La pauvreté et les pratiques de protection de l’enfance en Angleterre
Améliorer la collaboration et le partenariat entre les familles et les travailleurs sociaux
Récemment, l’European Journal of Social Work a publié un article intitulé « Poverty, exclusion and child protection practice: the contribution of ‘the politics of recognition & respect’ » [La pauvreté, l’exclusion et la protection de l’enfance : la contribution de la « politique de la reconnaissance et du respect »] écrit par Anna Gupta, professeur en travail social à la Royal Holloway, Université de Londres, Hannah Blumhardt, chercheuse indépendante basée en Nouvelle-Zélande et ATD Quart Monde au Royaume-Uni. L’article s’interroge sur les pratiques des travailleurs sociaux en Angleterre. Voici quelques extraits et un lien vers l’article complet, paru en février 2017.
L’article commence par expliquer le concept de « l’altérisation » et la manière dont il affecte le regard que l’on porte sur les gens qui vivent dans la pauvreté.

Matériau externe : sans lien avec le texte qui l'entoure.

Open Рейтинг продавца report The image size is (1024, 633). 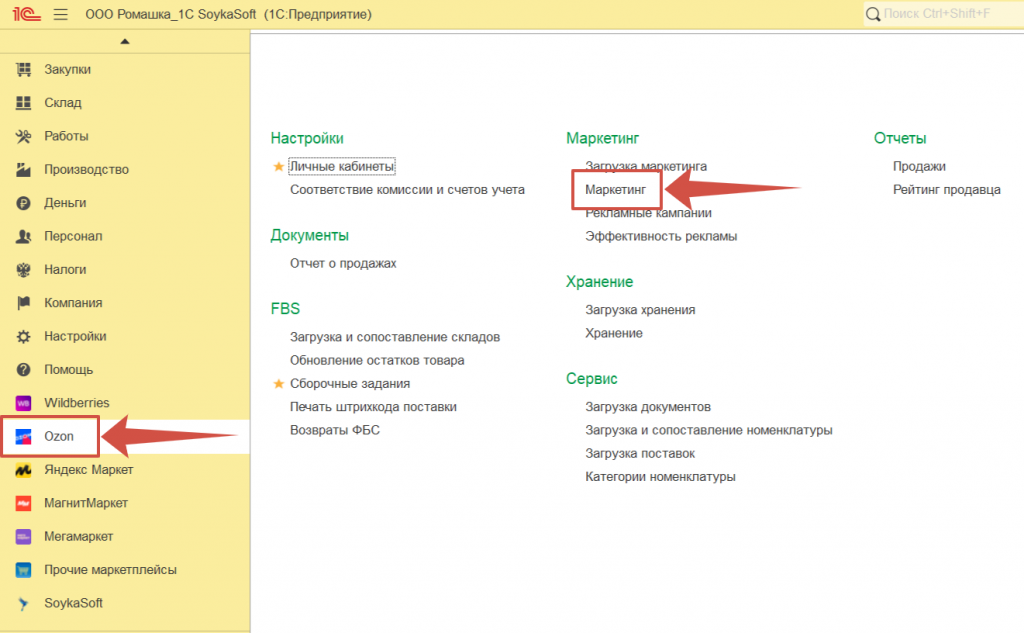[946, 190]
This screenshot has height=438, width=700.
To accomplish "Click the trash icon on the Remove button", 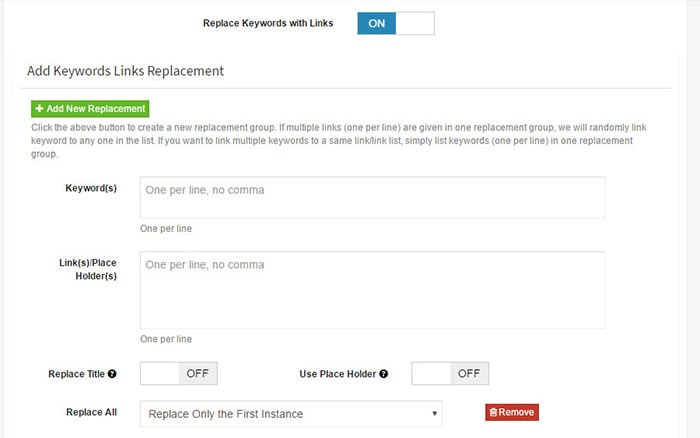I will (494, 412).
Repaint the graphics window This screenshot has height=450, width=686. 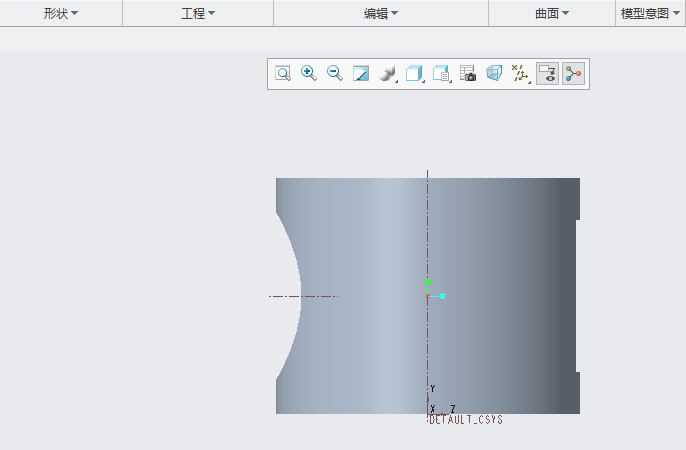361,74
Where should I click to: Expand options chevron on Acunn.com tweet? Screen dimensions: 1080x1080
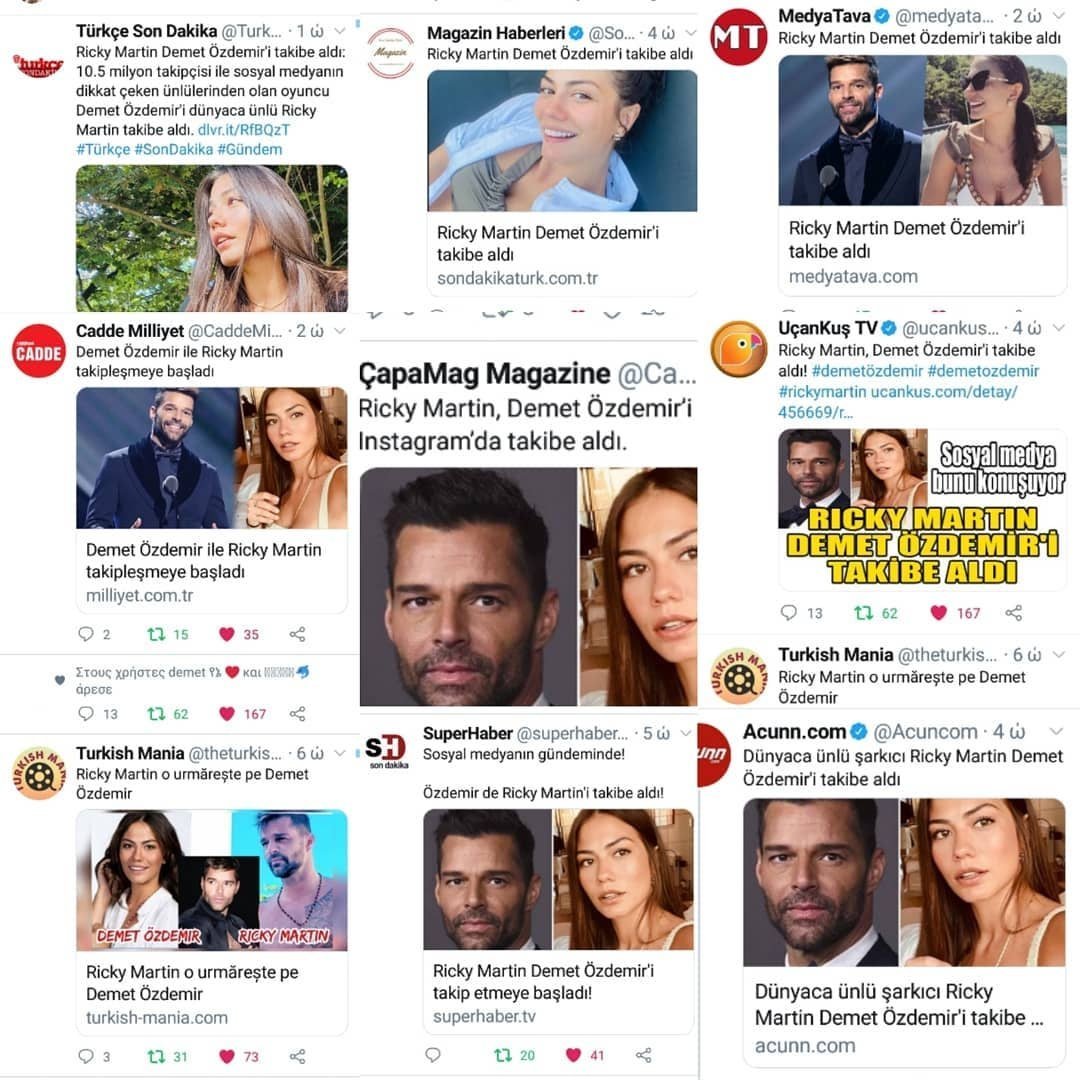pos(1057,731)
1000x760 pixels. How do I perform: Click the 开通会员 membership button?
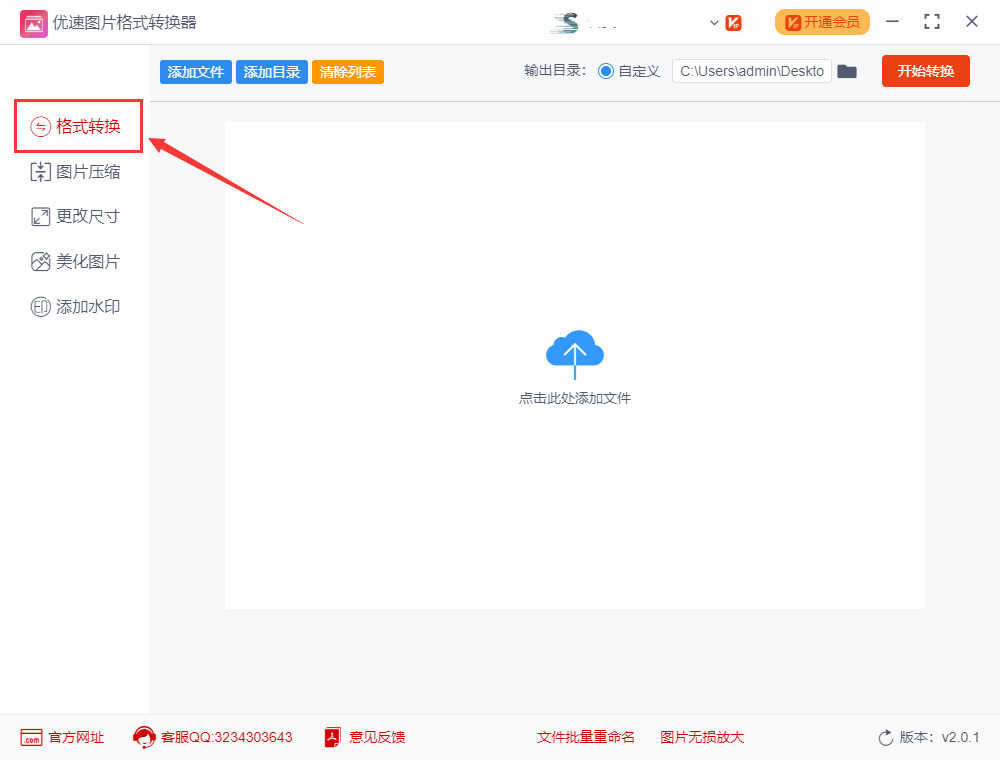click(822, 22)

« L’altérisation est un processus de différentiation et de démarcation qui pose une limite entre « nous » et « eux » et qui permet d’instituer et de maintenir une distance sociale. L’application de codes moraux différenciés selon la diversité des catégories sociales facilite l’interprétation de la différence de certains « autres » en termes d’infériorité. L’altérisation se produit fréquemment à travers la société dans son ensemble, à partir des préjugés sur l’origine, le genre ou la profession des personnes. Dans le contexte des relations avec ceux qui vivent dans la pauvreté, « des jugements de valeurs négatifs qui font des pauvres des agents de contamination morale, des menaces, des fardeaux économiques peu méritants ou des motifs de pitié sont des exemples de processus d’altérisation qui conduisent à traiter les personnes en situation de pauvreté comme des êtres différents et inférieurs » (Lister, 2004). »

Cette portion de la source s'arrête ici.